::: Records to process :::

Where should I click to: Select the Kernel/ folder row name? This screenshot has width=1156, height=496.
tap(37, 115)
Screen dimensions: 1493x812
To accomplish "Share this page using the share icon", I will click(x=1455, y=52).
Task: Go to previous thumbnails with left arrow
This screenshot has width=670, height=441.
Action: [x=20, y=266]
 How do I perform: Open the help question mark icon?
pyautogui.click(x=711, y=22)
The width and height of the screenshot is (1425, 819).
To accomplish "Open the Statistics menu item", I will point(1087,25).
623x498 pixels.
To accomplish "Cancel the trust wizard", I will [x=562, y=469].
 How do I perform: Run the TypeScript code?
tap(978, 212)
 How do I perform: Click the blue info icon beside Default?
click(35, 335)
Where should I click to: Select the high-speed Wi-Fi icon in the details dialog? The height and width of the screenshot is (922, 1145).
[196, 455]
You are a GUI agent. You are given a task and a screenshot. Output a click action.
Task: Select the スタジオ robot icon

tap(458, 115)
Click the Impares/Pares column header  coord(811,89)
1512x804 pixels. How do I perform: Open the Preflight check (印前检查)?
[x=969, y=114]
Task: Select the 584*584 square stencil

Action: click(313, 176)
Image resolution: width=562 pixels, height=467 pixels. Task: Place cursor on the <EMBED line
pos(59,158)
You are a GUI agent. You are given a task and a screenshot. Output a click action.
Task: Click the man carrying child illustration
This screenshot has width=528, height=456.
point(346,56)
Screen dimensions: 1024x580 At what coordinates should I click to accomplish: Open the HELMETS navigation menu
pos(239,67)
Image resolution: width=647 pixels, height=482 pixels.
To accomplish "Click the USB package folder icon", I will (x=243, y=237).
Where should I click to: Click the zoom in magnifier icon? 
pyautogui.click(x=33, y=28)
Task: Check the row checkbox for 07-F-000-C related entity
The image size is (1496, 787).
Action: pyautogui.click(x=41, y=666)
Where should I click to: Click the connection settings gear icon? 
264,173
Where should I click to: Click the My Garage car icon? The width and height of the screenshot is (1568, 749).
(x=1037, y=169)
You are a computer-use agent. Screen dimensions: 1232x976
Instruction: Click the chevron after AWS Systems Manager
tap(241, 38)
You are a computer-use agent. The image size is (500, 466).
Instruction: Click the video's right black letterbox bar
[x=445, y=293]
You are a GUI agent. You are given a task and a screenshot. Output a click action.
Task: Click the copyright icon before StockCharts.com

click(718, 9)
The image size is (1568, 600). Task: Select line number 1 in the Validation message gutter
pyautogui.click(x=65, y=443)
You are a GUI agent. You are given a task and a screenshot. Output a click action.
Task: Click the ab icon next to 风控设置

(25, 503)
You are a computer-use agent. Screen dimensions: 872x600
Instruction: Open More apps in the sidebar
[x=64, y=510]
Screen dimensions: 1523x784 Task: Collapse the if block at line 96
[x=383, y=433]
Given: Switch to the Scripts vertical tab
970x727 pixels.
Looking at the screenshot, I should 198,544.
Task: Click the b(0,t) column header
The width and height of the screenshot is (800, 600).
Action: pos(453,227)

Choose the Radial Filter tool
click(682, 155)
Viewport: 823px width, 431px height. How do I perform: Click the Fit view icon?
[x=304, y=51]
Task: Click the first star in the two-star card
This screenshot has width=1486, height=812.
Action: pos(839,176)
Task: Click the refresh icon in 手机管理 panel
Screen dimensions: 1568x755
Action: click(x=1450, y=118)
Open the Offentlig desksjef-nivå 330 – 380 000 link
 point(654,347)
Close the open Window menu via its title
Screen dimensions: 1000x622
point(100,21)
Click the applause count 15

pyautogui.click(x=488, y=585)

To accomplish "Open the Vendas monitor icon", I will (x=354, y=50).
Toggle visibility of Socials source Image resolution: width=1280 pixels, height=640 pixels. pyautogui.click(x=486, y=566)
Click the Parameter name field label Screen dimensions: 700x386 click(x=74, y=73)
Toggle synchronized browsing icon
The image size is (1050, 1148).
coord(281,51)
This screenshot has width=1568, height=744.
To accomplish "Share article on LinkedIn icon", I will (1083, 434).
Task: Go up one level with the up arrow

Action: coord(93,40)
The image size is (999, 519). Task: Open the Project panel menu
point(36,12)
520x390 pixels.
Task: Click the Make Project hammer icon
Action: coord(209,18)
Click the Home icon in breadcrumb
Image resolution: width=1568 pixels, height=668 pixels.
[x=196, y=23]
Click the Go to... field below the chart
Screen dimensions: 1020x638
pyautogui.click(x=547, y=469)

:::

= Brief =
Take the lines from the start of the records through the line holding "The width and height of the screenshot is (1425, 819).", both included, and please print them exactly, with nothing else.

= Response for this exercise =
Where should I click to: Select the Kernel/ folder row name? This screenshot has width=1156, height=496.
tap(37, 115)
Screen dimensions: 1493x812
To accomplish "Share this page using the share icon", I will click(x=1455, y=52).
Task: Go to previous thumbnails with left arrow
This screenshot has width=670, height=441.
Action: [x=20, y=266]
 How do I perform: Open the help question mark icon?
pyautogui.click(x=711, y=22)
The width and height of the screenshot is (1425, 819).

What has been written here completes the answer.